We are programmed as adults to slog through our days without a thought for ourselves. It’s ingrained in the sense of responsibility passed on by our parents and theirs. You put everyone’s needs before your own, because, well, it’s what people do, right?

I remember lying awake as a girl, charting my hopes and dreams into the life I wanted. I have happily reached some of them, but others are like precious flowers trying to survive without water.

Then came the hammer-blow that opened my eyes and ears to the long-ignored voice within that still whispers … what about me?

I had actually made a pledge a while ago to live life like I mean it, and the epiphany last summer certainly enhanced it. As do the deaths of three old friends this week. Is there really a moment to waste?

Which brings me back to my word. I’m still deciding.

But I am thinking about FAITH, maybe, to remind me that my dreams can be achieved. Or FRIENDS, perhaps, to help sustain my quest and belief in myself.

FAMILY, of course, signifies the ties that bind, and even FULFILLED looks ahead with confidence to the future I envision as mine.

Maybe FORWARD, though, is the most appropriate, as I move one foot in front of the other, step by step, into the unknown.

Yes, it’s harder in winter to sustain the joy I felt last summer. The day-to-day creeps back in with each bill to pay and appointment to keep. The dog always needs to be walked. And just when I feel on top of my game? Life throws in an ambush to keep me humble.
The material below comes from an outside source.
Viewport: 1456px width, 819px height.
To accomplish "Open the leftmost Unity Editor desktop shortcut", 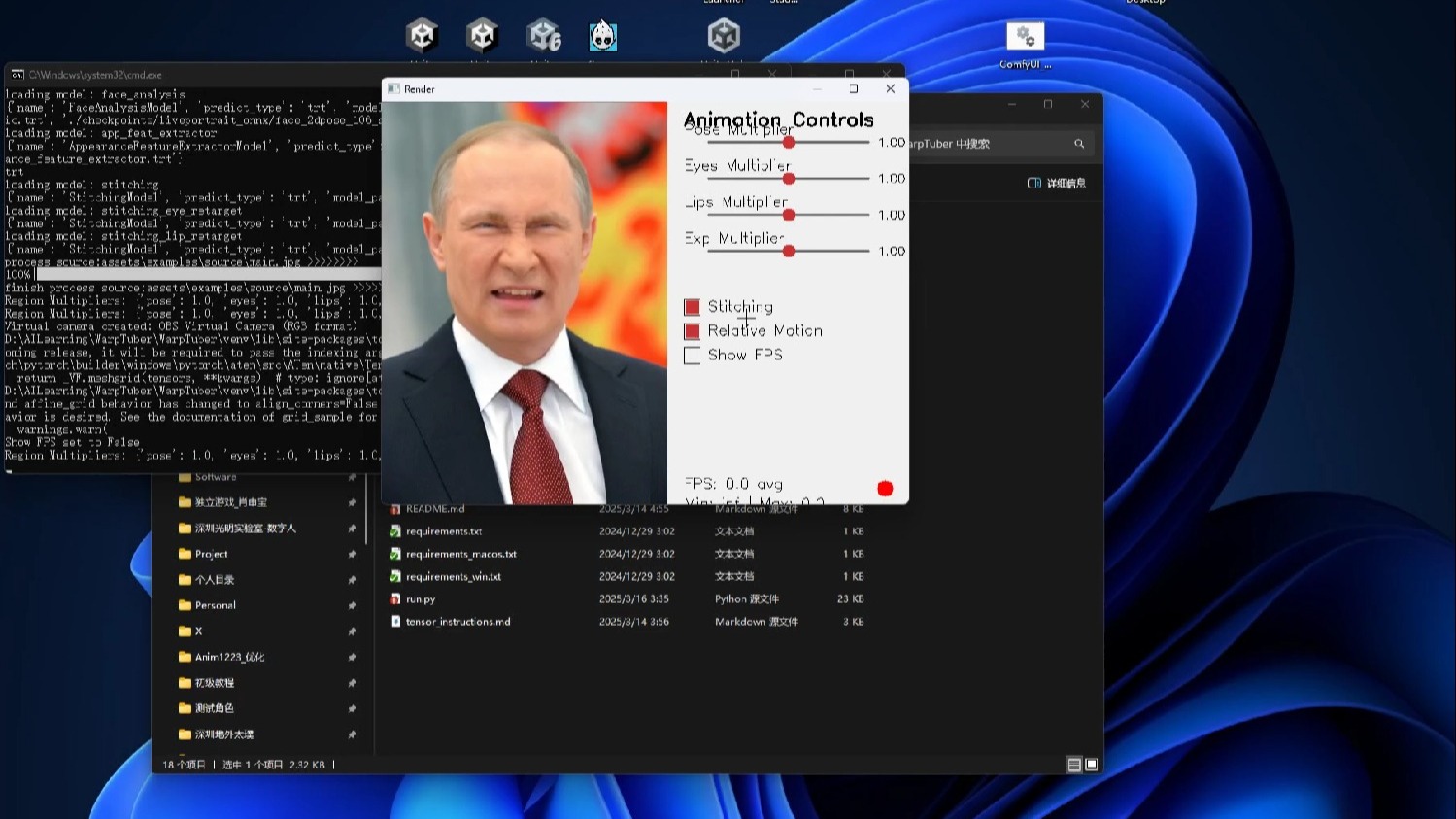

I’m not an either-or person, though, as I told a friend the other day, and I hope to blend some of the old with the new to sustain my life’s momentum. I’m determined, too, to hang on to my beautiful summer moment, and experience more like it as time goes along.

Because while it was fleeting, as so many important things are, it was also life-changing. And that’s what this effort is all about and what eventually will keep me moving forward.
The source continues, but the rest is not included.